To Lavinia Trench everything was personal. She turned the thought over in her mind ... “afraid of the consequences” ... “no virtue in that kind of repression.” Her whole life had been one of repression. Mrs. Henderson had stressed the lines:
“And the sin I impute to each frustrate ghost
Is the unlit lamp and the ungirt loin,
Though the end in sight was a vice, I say.”
“That isn’t my idea of sin. At least it wasn’t, until....” She trailed off into incoherence, thumbing the pages nervously. “Judith, do you think a woman—a married woman—could go on caring for some other man—” She struggled with the obstruction in her throat. “I mean the bride of Riccardi, in the poem. I can’t see how caring, and just thinking how much she would like to be with him—was—wrong. She didn’t commit any act of sin—didn’t break the seventh commandment.”
“In the eyes of the world she was a virtuous woman. In her own heart she was an unsatisfied wanton. She added hypocrisy to the sin of desire, and on that hypocrisy she wrecked her only chance for happiness.”
V
Once before, Judith had attempted to implant an abstract idea in Mrs. Trench’s mind. Now she was betrayed into a discussion of moral responsibility, with no intent other than that of bridging over a trying period of her none too comfortable relations with her mother-in-law. That Lavinia would carry away even a germ of an idea, she did not suspect. She had merely reiterated what Mrs. Henderson had said, twenty years ago. As yet she had not fully perceived, in that warped mind, one dominating characteristic: the ability to find justification for anything that seemed desirable. True, Eileen had said—but Eileen was not always fair in her old-time strictures on her mother.
Judith looked at the abject figure, the pallid face and the hard mouth ... and pity overmastered her. She wanted to say something comforting. The door was shut, the discussion ended. Lavinia sat there, pondering. It was all so different from the groundwork of her religious training. Probably Browning and Judith and Mrs. Henderson were wrong. To her literal mind, their idea could not accord with the stern dictum: “The wages of sin is death.” Still, their theory would serve to explain Eileen. In her pondering, she went the length of formulating the postulate: “Eileen sinned and became happy. Her sin was the source of her regeneration.”
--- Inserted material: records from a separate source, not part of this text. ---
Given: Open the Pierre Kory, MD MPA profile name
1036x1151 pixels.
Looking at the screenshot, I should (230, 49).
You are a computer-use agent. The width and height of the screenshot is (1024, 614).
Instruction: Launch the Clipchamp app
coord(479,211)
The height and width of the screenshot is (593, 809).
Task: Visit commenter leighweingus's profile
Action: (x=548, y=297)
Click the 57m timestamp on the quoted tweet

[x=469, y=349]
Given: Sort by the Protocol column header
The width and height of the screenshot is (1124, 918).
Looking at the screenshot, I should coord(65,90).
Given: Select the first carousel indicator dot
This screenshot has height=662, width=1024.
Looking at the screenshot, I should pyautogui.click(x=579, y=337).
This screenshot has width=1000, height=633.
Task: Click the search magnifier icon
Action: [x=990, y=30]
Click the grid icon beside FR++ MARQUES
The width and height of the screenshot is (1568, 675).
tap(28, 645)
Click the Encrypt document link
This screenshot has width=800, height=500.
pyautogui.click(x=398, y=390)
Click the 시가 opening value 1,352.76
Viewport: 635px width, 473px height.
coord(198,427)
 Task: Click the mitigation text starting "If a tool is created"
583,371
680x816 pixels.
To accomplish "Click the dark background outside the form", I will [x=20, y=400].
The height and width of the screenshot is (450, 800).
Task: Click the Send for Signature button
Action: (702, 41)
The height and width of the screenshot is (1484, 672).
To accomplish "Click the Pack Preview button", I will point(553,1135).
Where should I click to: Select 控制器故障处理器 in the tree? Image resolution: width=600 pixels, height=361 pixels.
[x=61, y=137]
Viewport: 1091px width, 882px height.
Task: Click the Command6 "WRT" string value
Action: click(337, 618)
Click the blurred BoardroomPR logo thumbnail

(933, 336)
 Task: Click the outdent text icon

There must be something to it. She, Vine Larimore, had been virtuous—and disaster had overtaken her. Lettie Fournier had sinned ... and for all the years of her subsequent life she had worn the name of Calvin Stone. That this distinction brought her rival scant happiness, was beside the point. The transgression of the moral law was the barrier which both Lettie and Eileen had passed to the kind of satisfaction that had been denied her. Judith had not told her of the days and nights of self-purging. She saw only externals, and these were all in favour of the Browning theory. After a long interval she said:
“Would you mind telling her—Eileen—that I want her to come to me? You know better how to get hold of her. She thinks I don’t love her—that I’m partial to Sylvia. I do love her ... and I want her at home with me, where I can study her. It will be bitter enough dose for me to take my lesson from her. But I am willing to do it, if she can show me the way to happiness.” She looked incredibly old and tired and hopeless. “And would you mind lending me your copy of Browning? I want to read ‘The Statue and the Bust’ through. Sylvia took mine with her when she moved to Detroit. I didn’t think I would ever look at it again.”